[[ DATA, beginning ]]

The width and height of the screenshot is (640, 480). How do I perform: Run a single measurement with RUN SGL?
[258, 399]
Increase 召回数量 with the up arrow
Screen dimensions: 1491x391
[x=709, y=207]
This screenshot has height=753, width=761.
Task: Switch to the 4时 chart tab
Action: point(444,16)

[[ DATA, end ]]

PROBLEM TO SOLVE: Retype all of the entries precisely as they are.

ANSWER FOR THE TASK:
The width and height of the screenshot is (640, 480). How do I perform: Run a single measurement with RUN SGL?
[258, 399]
Increase 召回数量 with the up arrow
Screen dimensions: 1491x391
[x=709, y=207]
This screenshot has height=753, width=761.
Task: Switch to the 4时 chart tab
Action: point(444,16)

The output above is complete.